§ Exercise objective
Output the records exactly, every one of them.

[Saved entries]
- - -
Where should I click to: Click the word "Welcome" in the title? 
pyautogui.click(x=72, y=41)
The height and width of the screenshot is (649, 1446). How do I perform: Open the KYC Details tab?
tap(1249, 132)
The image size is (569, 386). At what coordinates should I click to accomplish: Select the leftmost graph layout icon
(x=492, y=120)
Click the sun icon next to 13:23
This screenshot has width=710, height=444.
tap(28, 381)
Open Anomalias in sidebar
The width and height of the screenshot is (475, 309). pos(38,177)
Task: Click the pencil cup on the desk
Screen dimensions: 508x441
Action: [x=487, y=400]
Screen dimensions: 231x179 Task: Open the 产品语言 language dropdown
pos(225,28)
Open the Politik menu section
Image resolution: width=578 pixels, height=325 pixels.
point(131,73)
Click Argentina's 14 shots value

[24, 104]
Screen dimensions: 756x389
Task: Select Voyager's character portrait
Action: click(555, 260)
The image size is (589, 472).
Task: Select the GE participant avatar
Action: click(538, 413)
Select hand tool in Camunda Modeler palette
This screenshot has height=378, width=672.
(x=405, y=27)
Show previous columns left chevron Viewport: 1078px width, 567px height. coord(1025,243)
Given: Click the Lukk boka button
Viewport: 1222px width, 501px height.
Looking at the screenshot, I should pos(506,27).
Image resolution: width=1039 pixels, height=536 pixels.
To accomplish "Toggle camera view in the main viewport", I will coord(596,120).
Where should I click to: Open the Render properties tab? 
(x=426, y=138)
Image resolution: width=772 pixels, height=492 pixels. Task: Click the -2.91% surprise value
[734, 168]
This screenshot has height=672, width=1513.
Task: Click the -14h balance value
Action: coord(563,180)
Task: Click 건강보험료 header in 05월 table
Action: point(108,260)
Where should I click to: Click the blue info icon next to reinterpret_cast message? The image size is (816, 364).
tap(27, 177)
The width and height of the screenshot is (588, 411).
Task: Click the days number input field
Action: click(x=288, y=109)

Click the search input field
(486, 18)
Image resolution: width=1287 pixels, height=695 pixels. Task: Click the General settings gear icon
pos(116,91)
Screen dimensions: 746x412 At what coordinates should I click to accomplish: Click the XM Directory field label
- - -
§ Answer for this exercise
Where should I click to: Click the word "Welcome" in the title? 
pyautogui.click(x=72, y=41)
The height and width of the screenshot is (649, 1446). How do I perform: Open the KYC Details tab?
tap(1249, 132)
The image size is (569, 386). At what coordinates should I click to accomplish: Select the leftmost graph layout icon
(x=492, y=120)
Click the sun icon next to 13:23
This screenshot has width=710, height=444.
tap(28, 381)
Open Anomalias in sidebar
The width and height of the screenshot is (475, 309). pos(38,177)
Task: Click the pencil cup on the desk
Screen dimensions: 508x441
Action: [x=487, y=400]
Screen dimensions: 231x179 Task: Open the 产品语言 language dropdown
pos(225,28)
Open the Politik menu section
Image resolution: width=578 pixels, height=325 pixels.
point(131,73)
Click Argentina's 14 shots value

[24, 104]
Screen dimensions: 756x389
Task: Select Voyager's character portrait
Action: click(555, 260)
The image size is (589, 472).
Task: Select the GE participant avatar
Action: click(538, 413)
Select hand tool in Camunda Modeler palette
This screenshot has height=378, width=672.
(x=405, y=27)
Show previous columns left chevron Viewport: 1078px width, 567px height. coord(1025,243)
Given: Click the Lukk boka button
Viewport: 1222px width, 501px height.
Looking at the screenshot, I should pos(506,27).
Image resolution: width=1039 pixels, height=536 pixels.
To accomplish "Toggle camera view in the main viewport", I will coord(596,120).
Where should I click to: Open the Render properties tab? 
(x=426, y=138)
Image resolution: width=772 pixels, height=492 pixels. Task: Click the -2.91% surprise value
[734, 168]
This screenshot has height=672, width=1513.
Task: Click the -14h balance value
Action: coord(563,180)
Task: Click 건강보험료 header in 05월 table
Action: point(108,260)
Where should I click to: Click the blue info icon next to reinterpret_cast message? The image size is (816, 364).
tap(27, 177)
The width and height of the screenshot is (588, 411).
Task: Click the days number input field
Action: click(x=288, y=109)

Click the search input field
(486, 18)
Image resolution: width=1287 pixels, height=695 pixels. Task: Click the General settings gear icon
pos(116,91)
Screen dimensions: 746x412 At what coordinates should I click to accomplish: Click the XM Directory field label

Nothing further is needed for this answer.